--- Work instructions ---
Please reproduce, exactly and with nothing else, every line from the one containing "Image resolution: width=341, height=2576." through the last line of the records below.

────────────────

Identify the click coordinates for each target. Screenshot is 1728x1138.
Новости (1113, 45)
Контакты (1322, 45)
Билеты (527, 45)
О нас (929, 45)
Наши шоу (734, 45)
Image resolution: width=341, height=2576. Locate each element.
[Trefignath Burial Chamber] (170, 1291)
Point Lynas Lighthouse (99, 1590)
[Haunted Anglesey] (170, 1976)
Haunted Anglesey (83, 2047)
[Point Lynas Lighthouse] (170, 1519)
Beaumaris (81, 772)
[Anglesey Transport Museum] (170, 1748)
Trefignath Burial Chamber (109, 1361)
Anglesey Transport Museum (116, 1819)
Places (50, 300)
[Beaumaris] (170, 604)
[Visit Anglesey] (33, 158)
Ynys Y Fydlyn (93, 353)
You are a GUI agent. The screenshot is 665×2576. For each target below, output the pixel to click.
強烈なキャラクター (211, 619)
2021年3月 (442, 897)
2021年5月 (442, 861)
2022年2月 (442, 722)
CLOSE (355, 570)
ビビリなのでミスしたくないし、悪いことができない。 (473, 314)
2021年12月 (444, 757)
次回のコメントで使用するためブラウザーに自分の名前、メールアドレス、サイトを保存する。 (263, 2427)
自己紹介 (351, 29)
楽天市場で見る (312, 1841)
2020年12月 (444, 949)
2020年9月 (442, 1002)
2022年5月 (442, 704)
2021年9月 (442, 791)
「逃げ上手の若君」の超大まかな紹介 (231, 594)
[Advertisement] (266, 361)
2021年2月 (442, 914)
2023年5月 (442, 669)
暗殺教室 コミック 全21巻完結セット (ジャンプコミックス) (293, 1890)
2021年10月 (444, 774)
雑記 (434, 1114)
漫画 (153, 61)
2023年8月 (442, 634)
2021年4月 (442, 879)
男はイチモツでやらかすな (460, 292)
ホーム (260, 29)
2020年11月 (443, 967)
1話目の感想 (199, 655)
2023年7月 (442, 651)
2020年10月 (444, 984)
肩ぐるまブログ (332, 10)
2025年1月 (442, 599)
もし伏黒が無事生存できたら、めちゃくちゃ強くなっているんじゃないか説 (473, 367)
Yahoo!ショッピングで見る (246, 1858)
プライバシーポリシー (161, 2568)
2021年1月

────────────────

--- Written answer ---
Image resolution: width=341, height=2576. Locate each element.
[Trefignath Burial Chamber] (170, 1291)
Point Lynas Lighthouse (99, 1590)
[Haunted Anglesey] (170, 1976)
Haunted Anglesey (83, 2047)
[Point Lynas Lighthouse] (170, 1519)
Beaumaris (81, 772)
[Anglesey Transport Museum] (170, 1748)
Trefignath Burial Chamber (109, 1361)
Anglesey Transport Museum (116, 1819)
Places (50, 300)
[Beaumaris] (170, 604)
[Visit Anglesey] (33, 158)
Ynys Y Fydlyn (93, 353)
You are a GUI agent. The screenshot is 665×2576. For each target below, output the pixel to click.
強烈なキャラクター (211, 619)
2021年3月 (442, 897)
2021年5月 (442, 861)
2022年2月 (442, 722)
CLOSE (355, 570)
ビビリなのでミスしたくないし、悪いことができない。 (473, 314)
2021年12月 (444, 757)
次回のコメントで使用するためブラウザーに自分の名前、メールアドレス、サイトを保存する。 (263, 2427)
自己紹介 (351, 29)
楽天市場で見る (312, 1841)
2020年12月 (444, 949)
2020年9月 (442, 1002)
2022年5月 (442, 704)
2021年9月 (442, 791)
「逃げ上手の若君」の超大まかな紹介 (231, 594)
[Advertisement] (266, 361)
2021年2月 (442, 914)
2023年5月 (442, 669)
暗殺教室 コミック 全21巻完結セット (ジャンプコミックス) (293, 1890)
2021年10月 (444, 774)
雑記 (434, 1114)
漫画 (153, 61)
2023年8月 (442, 634)
2021年4月 (442, 879)
男はイチモツでやらかすな (460, 292)
ホーム (260, 29)
2020年11月 (443, 967)
1話目の感想 (199, 655)
2023年7月 (442, 651)
2020年10月 (444, 984)
肩ぐるまブログ (332, 10)
2025年1月 (442, 599)
もし伏黒が無事生存できたら、めちゃくちゃ強くなっているんじゃないか説 (473, 367)
Yahoo!ショッピングで見る (246, 1858)
プライバシーポリシー (161, 2568)
2021年1月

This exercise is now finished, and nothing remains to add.